Politics

Bombshell New Study Shows That Expanding Medicaid Does Nothing To Improve People’s Health

As reported on Businessinsider.com

by James Pethokoukis

I’m not sure if this counts as one those healthcare “glitches and bumps,” President Obama talked about the other day. But whatever term you choose, it’s hardly a good harbinger for Obamacare and its dramatic Medicaid expansion.

New results from the Oregon Health Study — a “landmark study” in the words of The New York Times – comparing thousands of low-income people in Oregon who received Medicaid access with those who didn’t found that “Medicaid coverage generated no significant improvements in measured physical health outcomes in the first 2 years, but it did increase use of health care services, raise rates of diabetes detection and management, lower rates of depression, and reduce financial strain.”

“It’s disappointing,” Zeke Emanuel, a former Obama health policy adviser, told The Washington Post.

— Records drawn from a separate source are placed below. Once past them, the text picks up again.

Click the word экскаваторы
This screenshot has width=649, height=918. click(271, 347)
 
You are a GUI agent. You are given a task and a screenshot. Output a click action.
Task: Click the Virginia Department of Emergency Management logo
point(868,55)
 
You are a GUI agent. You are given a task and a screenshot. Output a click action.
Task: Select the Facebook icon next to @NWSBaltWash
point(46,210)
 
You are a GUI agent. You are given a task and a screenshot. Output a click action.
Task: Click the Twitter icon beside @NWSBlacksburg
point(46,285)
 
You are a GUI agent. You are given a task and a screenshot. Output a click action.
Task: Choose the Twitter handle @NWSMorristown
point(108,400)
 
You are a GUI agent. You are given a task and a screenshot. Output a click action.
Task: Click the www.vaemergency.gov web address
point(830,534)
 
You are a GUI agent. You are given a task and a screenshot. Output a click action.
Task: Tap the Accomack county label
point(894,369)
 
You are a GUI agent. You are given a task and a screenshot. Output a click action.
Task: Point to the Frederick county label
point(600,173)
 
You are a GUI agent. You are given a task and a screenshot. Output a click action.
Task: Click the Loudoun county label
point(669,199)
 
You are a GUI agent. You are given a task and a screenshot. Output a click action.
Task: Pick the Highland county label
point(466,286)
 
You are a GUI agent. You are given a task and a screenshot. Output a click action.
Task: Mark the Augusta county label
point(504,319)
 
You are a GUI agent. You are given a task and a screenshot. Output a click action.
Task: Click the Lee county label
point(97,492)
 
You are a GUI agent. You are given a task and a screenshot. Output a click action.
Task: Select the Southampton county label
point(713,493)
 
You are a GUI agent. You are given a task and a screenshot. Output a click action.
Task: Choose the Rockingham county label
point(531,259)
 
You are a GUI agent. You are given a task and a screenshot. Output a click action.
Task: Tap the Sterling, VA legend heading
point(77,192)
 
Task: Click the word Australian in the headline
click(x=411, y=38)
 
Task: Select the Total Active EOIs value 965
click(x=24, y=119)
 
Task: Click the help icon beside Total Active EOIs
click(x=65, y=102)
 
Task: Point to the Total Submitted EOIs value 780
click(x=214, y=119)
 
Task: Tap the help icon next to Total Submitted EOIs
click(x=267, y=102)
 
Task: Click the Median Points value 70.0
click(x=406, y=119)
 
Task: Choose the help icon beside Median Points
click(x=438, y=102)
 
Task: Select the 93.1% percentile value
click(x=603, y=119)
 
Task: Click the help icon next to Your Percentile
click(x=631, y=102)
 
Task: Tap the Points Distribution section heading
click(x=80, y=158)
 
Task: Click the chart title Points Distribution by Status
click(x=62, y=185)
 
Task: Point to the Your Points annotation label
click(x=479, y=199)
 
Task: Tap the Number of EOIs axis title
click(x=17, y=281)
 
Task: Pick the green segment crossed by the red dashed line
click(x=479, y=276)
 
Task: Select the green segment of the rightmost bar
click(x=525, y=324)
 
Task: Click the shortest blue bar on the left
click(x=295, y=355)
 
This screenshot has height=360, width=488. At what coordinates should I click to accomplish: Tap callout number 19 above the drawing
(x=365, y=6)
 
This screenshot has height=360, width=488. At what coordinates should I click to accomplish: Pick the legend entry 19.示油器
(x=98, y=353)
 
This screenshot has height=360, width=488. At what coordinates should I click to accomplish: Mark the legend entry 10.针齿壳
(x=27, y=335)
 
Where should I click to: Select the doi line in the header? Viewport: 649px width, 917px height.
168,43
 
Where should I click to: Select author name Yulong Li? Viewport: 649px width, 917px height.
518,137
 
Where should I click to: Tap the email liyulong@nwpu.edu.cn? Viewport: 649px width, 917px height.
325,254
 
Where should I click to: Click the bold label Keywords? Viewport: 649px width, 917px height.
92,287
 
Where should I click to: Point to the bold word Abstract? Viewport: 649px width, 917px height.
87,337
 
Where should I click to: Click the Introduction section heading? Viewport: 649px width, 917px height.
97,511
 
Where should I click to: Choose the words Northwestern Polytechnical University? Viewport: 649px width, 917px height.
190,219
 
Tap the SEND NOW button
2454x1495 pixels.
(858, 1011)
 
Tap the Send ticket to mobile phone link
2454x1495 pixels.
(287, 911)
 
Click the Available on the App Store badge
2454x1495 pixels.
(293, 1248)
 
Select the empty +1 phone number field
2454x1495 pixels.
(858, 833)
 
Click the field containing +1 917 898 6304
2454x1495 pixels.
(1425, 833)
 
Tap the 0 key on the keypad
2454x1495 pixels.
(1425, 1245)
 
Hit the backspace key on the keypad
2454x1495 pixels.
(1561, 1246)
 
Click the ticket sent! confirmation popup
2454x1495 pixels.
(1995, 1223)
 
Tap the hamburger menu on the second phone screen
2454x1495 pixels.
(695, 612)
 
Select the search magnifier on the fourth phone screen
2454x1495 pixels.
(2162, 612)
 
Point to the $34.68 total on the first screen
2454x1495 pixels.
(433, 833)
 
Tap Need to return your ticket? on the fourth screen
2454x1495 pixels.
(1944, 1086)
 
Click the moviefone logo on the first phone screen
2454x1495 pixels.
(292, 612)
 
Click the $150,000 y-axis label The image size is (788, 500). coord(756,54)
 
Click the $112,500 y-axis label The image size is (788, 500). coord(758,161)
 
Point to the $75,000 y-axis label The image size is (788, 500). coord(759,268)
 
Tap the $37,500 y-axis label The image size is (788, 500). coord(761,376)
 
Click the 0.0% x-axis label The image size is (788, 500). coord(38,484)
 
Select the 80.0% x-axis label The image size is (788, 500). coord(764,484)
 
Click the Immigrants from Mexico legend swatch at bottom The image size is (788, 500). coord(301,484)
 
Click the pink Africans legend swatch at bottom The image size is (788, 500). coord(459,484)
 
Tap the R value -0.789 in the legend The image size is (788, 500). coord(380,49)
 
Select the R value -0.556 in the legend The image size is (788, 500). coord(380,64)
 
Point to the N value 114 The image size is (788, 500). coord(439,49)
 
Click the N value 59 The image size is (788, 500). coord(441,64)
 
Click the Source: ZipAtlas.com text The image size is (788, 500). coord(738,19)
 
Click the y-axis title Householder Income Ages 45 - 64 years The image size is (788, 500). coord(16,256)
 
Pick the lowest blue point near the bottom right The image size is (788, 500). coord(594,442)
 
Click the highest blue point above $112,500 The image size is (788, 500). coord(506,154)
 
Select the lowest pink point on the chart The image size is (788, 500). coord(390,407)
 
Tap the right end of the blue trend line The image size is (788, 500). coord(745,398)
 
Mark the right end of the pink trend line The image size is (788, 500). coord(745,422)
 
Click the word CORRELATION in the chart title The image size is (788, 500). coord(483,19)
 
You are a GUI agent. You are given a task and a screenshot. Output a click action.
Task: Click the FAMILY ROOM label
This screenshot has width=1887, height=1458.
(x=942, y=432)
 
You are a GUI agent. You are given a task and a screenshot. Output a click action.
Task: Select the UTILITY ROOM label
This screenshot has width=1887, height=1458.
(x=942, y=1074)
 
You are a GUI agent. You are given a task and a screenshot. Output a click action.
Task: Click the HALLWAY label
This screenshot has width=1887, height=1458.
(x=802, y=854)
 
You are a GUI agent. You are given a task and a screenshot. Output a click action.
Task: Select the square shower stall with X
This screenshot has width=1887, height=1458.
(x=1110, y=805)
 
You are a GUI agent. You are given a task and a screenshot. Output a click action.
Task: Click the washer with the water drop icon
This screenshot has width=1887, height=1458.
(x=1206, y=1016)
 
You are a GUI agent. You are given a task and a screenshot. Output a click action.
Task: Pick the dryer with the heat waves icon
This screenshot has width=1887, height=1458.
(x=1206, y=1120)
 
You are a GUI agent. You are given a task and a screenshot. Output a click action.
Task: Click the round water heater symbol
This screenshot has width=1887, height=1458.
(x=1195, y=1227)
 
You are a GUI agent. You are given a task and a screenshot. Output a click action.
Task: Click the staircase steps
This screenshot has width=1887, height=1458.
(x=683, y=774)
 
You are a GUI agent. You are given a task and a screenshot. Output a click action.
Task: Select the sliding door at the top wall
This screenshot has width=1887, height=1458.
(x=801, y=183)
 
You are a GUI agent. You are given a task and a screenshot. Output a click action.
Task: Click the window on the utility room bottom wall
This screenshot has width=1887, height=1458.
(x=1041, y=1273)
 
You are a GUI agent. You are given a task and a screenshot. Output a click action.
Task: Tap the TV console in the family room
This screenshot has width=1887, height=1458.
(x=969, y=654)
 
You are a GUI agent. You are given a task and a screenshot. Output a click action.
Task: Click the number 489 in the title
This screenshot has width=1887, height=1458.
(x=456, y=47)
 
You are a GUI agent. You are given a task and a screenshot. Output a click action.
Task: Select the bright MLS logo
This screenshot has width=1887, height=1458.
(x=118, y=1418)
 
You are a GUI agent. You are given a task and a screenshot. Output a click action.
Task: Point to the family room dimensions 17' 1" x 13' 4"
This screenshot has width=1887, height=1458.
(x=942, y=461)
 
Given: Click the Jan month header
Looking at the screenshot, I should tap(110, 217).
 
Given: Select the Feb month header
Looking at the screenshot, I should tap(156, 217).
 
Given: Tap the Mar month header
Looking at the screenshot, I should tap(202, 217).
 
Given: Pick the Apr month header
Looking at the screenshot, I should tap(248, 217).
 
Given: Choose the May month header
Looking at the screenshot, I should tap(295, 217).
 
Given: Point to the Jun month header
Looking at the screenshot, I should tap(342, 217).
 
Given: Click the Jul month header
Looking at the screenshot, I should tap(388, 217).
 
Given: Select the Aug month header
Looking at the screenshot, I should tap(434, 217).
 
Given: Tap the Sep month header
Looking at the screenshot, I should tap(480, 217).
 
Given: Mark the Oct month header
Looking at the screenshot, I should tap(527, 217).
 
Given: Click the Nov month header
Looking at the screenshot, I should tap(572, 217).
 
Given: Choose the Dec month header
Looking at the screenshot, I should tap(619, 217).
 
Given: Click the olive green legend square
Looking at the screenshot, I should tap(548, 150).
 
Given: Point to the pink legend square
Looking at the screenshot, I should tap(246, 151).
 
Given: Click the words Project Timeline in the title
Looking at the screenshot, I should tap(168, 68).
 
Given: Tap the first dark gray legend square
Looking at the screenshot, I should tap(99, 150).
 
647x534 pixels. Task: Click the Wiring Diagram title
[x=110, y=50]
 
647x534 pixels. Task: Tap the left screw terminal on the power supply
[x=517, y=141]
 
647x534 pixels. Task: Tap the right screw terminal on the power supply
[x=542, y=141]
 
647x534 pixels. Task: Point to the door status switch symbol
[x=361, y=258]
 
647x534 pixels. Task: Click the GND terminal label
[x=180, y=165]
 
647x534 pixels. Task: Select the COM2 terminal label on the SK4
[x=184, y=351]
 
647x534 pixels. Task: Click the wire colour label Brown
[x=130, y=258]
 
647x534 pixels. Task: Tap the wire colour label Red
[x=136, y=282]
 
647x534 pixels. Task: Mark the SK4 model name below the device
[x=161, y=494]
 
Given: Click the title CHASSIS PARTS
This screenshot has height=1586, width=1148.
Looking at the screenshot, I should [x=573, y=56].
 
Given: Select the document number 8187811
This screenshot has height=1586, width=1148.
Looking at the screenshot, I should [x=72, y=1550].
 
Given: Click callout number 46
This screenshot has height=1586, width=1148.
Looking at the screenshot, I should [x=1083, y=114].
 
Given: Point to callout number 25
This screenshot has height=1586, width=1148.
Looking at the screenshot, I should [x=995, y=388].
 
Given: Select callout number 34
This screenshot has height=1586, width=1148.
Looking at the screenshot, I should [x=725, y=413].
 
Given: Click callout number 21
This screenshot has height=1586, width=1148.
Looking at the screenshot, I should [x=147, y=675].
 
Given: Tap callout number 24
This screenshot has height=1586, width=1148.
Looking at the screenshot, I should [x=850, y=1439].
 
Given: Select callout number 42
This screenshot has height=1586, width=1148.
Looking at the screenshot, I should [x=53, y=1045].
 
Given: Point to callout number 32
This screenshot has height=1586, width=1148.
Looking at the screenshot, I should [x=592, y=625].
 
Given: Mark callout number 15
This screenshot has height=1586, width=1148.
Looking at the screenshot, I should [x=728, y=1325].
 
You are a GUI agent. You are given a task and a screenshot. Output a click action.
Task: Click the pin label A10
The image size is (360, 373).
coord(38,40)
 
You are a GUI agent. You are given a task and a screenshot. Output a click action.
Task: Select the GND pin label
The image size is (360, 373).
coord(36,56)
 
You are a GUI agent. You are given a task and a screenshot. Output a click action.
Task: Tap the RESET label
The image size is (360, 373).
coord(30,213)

Let’s be clear: A randomized control study — what the NYTimes calls “the gold standard in medical and scientific research” — found that the program responsible for half of Obamacare’s insurance coverage expansion (at the cost of $1 trillion) didn’t make people healthier in a key ways.

More: “We found no significant effect of Medicaid coverage on the prevalence or diagnosis of hypertension or high cholesterol levels or on the use of medication for these conditions.” (Even worse, a preliminary version of this study was used by Obamacare proponents to argue for states expanding Medicaid.)

Again, the Medicaid expansion is, in the words of the Center for American Progress, “a centerpiece of the Patient Protection and Affordable Care Act.” And it doesn’t appear to make people healthier in the way proponents had hoped.

Oh, the Medicaid recipients used more healthcare services and felt happier and experienced less financial hardship. Not insignificant impacts — but these were not the big healthcare selling points by Obamacrats. It’s like returning a lemon to an autodealer and having the sales guy talk up the car’s great air conditioning and the sound system. The researchers running the study are talking up those positive results, but that is just a game effort to turn lemons into lemonade

A few other observations:

1. This is not the first time something like this has happened. During the run up to the healthcare battle, Team Obama argue that reform could cut $700 billion from US healthcare spending — a claim based on a study that later came under fire.

2. So if Medicaid spending doesn’t boost health outcomes, how can Paul Ryan’s Medicaid block-granting “cuts” hurt health outcomes?

3. Health economists Aaron Carroll and Austin Frakt argue that the study didn’t “show that Medicaid harms people, or that the ACA is a failure, or that anything supporters of Medicaid have said is a lie. Moreover, it certainly didn’t show that private insurance or Medicare succeeds in ways that Medicaid fails.”

No, but perhaps it’s time for another controlled study, one on the best ways to help low-income people get the healthcare services they need. And maybe that involve less government and more choice and competition and personal responsibility.